If SQL ETL were designed from the ground up for how teams actually work today, it would look very different. In practice, it would mean:
Together, these principles define a simpler and more durable approach to SQL ETL - one that reduces fragmentation today while supporting how data workloads evolve over time.
The challenge in SQL ETL isn’t writing transformations - it’s operating pipelines as they span multiple systems.
In practice, this means coordinating execution in the data warehouse, orchestration in a separate system, and observability layered on afterward. Keeping pipelines running requires stitching these pieces together - tracking dependencies, diagnosing failures, and managing retries across tools that don’t share context.
As pipelines grow in number and importance, this coordination becomes a significant operational burden.
A unified platform simplifies this model by bringing these capabilities together. When execution, orchestration, observability, and governance are part of the same system, pipelines become easier to manage by design. Dependencies are tracked automatically, and issues can be identified and resolved more quickly because the relevant context is available in one place.
On Databricks, SQL ETL is defined and executed within a single platform. Pipelines run with built-in orchestration, while lineage and observability are captured automatically across each stage. Data quality checks and governance controls are integrated directly into pipeline execution rather than managed through separate tools.
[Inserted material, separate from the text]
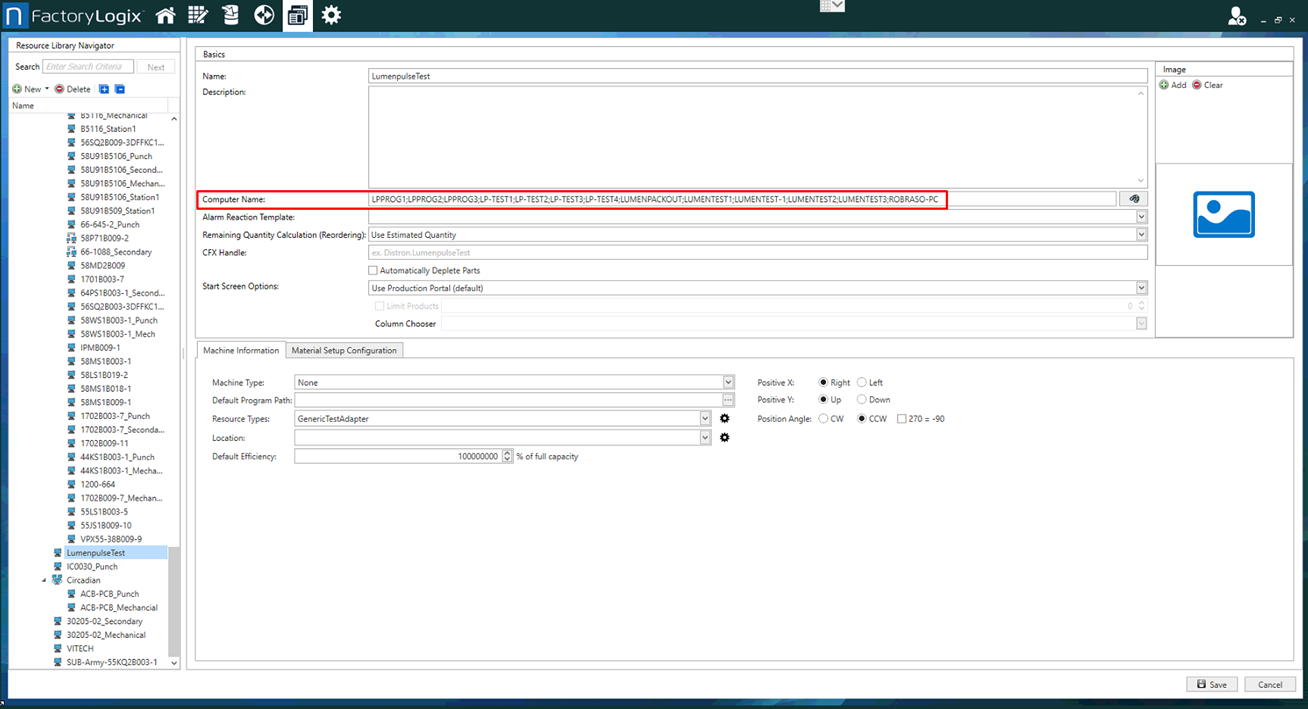The height and width of the screenshot is (709, 1308).
Task: Open the Machine Type dropdown
Action: point(729,383)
This approach is further strengthened by serverless infrastructure and AI-driven optimization. Performance tuning, resource management, and scaling are handled automatically, allowing teams to focus on delivering reliable data rather than operating systems.
After transitioning our Databricks pipelines to serverless compute, HP realized cloud savings of over 32% and decreased the combined runtime of jobs by 36%. The effortless infrastructure management provided by serverless made this decision an obvious and strategic choice. — Luis Alonso, Head of Data Strategy & Engineering at HP Marketing
The result is a more streamlined and dependable foundation for SQL ETL - one that reduces operational overhead while improving performance and reliability at scale.
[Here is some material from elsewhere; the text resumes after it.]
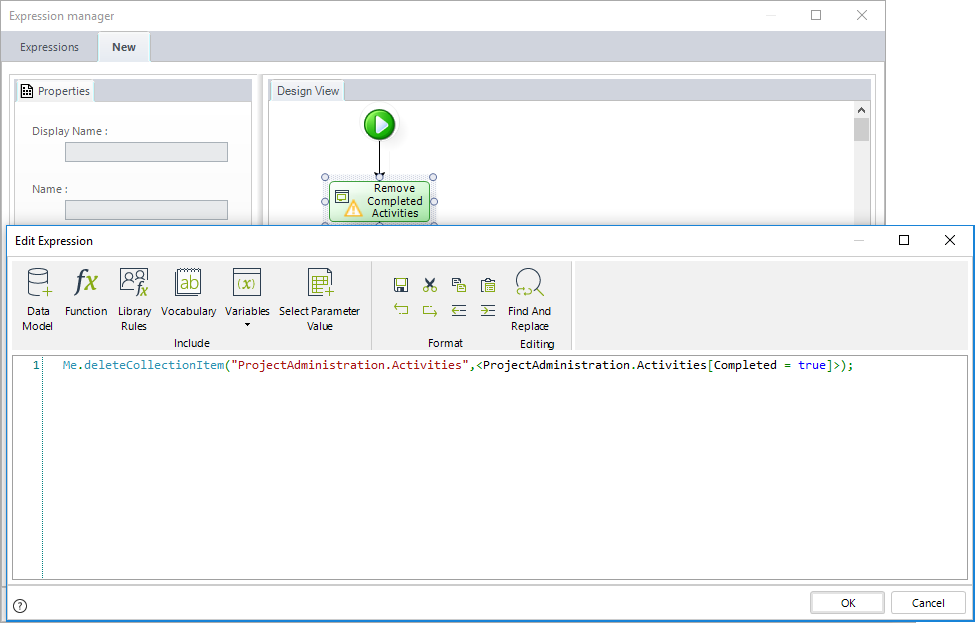This screenshot has width=975, height=623.
Task: Click the Display Name input field
Action: tap(146, 152)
SQL ETL is fragmented not just because of tools, but because teams don’t all build pipelines the same way.
Analytics engineers - who focus on defining business logic in SQL - often want a way to build pipelines without managing the underlying infrastructure, with testing, version control, and dependencies handled automatically. Data warehouse engineers tend to rely on SQL scripts and stored procedures, often within tightly controlled execution environments. Analysts may create transformations directly within no-code tools or lightweight SQL interfaces.
Many platforms implicitly favor one of these approaches. As organizations grow, they often introduce additional systems to support other personas, resulting in parallel environments that are difficult to standardize and maintain.
A more effective approach is to standardize the platform rather than the interface.
Databricks supports a range of SQL ETL workflows within the same environment. Teams can run existing dbt workflows directly on the platform, lift and shift warehouse-style SQL into scripts and stored procedures, accelerate BI workloads with Materialized Views in Databricks SQL, define declarative pipelines that simplify production workflows, or use no-code tools for business analysts built on the same platform. Although these approaches differ in how pipelines are authored, they share the same execution engine, governance model, and observability framework.

This consistency allows organizations to support multiple development styles without introducing fragmentation in how pipelines are run. Teams can work at the level of abstraction that fits their needs, while still benefiting from shared lineage, monitoring, and operational controls.
It also ensures that existing warehouse-style SQL scripts and newer approaches can coexist on the same foundation. Teams do not need to choose between maintaining what they have and adopting new patterns—they can do both within a single system.
Each of these workflows is reflected in a dedicated authoring experience.
1. For data warehouse engineers running SQL scripts and stored procedures:
SQL Editor for Stored Procedures & Materialized Views

2. For analytics engineers building production pipelines with SQL:
Spark Declarative Pipelines Editor
3. For analysts and business users preparing data without code:
Lakeflow Designer
The result is a more cohesive environment for SQL ETL, where collaboration improves and operational complexity does not increase with scale.
As new data sources, real-time use cases, and AI workloads emerge, teams are often forced to introduce additional systems or rewrite existing pipelines - adding complexity and cost over time.
Many SQL ETL solutions introduce these constraints through proprietary formats, tightly coupled execution models, or assumptions about how data will be processed. These constraints may not be immediately apparent, but they tend to surface as organizations expand into new workloads, require fresher data, or support a broader set of use cases.
A future-ready approach to SQL ETL prioritizes openness and flexibility from the outset.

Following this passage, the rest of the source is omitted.